## Data listing
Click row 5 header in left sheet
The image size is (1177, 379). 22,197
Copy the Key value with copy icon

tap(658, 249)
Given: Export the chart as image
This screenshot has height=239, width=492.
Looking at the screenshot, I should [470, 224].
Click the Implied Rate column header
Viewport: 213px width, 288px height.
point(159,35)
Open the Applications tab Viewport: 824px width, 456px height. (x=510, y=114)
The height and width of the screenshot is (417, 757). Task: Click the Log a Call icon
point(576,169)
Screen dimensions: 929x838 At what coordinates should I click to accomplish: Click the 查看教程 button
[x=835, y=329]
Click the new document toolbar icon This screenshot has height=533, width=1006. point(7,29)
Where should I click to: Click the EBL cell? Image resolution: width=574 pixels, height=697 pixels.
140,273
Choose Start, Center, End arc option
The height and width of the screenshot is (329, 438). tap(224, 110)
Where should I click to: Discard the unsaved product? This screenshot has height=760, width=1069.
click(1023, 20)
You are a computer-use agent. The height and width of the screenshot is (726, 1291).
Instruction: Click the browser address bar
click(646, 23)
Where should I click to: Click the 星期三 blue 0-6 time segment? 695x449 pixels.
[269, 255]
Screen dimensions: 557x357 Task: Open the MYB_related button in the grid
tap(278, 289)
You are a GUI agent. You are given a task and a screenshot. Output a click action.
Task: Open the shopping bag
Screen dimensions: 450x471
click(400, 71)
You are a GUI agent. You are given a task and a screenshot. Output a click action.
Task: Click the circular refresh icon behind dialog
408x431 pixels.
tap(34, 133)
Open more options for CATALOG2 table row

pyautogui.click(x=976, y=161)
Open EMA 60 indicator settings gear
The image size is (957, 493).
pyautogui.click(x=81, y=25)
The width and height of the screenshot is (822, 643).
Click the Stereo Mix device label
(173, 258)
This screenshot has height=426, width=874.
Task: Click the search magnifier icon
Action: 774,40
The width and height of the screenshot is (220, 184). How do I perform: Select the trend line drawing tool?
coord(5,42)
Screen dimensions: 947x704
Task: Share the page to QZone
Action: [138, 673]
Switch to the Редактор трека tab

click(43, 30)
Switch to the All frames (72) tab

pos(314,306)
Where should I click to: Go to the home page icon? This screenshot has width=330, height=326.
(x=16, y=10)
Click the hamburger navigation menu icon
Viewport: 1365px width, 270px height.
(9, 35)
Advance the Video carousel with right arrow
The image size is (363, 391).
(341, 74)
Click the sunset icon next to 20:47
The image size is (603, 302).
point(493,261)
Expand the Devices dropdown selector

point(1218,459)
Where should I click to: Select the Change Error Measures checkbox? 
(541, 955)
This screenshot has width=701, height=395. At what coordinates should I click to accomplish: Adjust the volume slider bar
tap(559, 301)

## WHAT TO WORK ON
Return every line of the data listing above without any change.

## FULL ANSWER
Click row 5 header in left sheet
The image size is (1177, 379). 22,197
Copy the Key value with copy icon

tap(658, 249)
Given: Export the chart as image
This screenshot has height=239, width=492.
Looking at the screenshot, I should [470, 224].
Click the Implied Rate column header
Viewport: 213px width, 288px height.
point(159,35)
Open the Applications tab Viewport: 824px width, 456px height. (x=510, y=114)
The height and width of the screenshot is (417, 757). Task: Click the Log a Call icon
point(576,169)
Screen dimensions: 929x838 At what coordinates should I click to accomplish: Click the 查看教程 button
[x=835, y=329]
Click the new document toolbar icon This screenshot has height=533, width=1006. point(7,29)
Where should I click to: Click the EBL cell? Image resolution: width=574 pixels, height=697 pixels.
140,273
Choose Start, Center, End arc option
The height and width of the screenshot is (329, 438). tap(224, 110)
Where should I click to: Discard the unsaved product? This screenshot has height=760, width=1069.
click(1023, 20)
You are a computer-use agent. The height and width of the screenshot is (726, 1291).
Instruction: Click the browser address bar
click(646, 23)
Where should I click to: Click the 星期三 blue 0-6 time segment? 695x449 pixels.
[269, 255]
Screen dimensions: 557x357 Task: Open the MYB_related button in the grid
tap(278, 289)
You are a GUI agent. You are given a task and a screenshot. Output a click action.
Task: Open the shopping bag
Screen dimensions: 450x471
click(400, 71)
You are a GUI agent. You are given a task and a screenshot. Output a click action.
Task: Click the circular refresh icon behind dialog
408x431 pixels.
tap(34, 133)
Open more options for CATALOG2 table row

pyautogui.click(x=976, y=161)
Open EMA 60 indicator settings gear
The image size is (957, 493).
pyautogui.click(x=81, y=25)
The width and height of the screenshot is (822, 643).
Click the Stereo Mix device label
(173, 258)
This screenshot has height=426, width=874.
Task: Click the search magnifier icon
Action: 774,40
The width and height of the screenshot is (220, 184). How do I perform: Select the trend line drawing tool?
coord(5,42)
Screen dimensions: 947x704
Task: Share the page to QZone
Action: [138, 673]
Switch to the Редактор трека tab

click(43, 30)
Switch to the All frames (72) tab

pos(314,306)
Where should I click to: Go to the home page icon? This screenshot has width=330, height=326.
(x=16, y=10)
Click the hamburger navigation menu icon
Viewport: 1365px width, 270px height.
(9, 35)
Advance the Video carousel with right arrow
The image size is (363, 391).
(341, 74)
Click the sunset icon next to 20:47
The image size is (603, 302).
point(493,261)
Expand the Devices dropdown selector

point(1218,459)
Where should I click to: Select the Change Error Measures checkbox? 
(541, 955)
This screenshot has width=701, height=395. At what coordinates should I click to accomplish: Adjust the volume slider bar
tap(559, 301)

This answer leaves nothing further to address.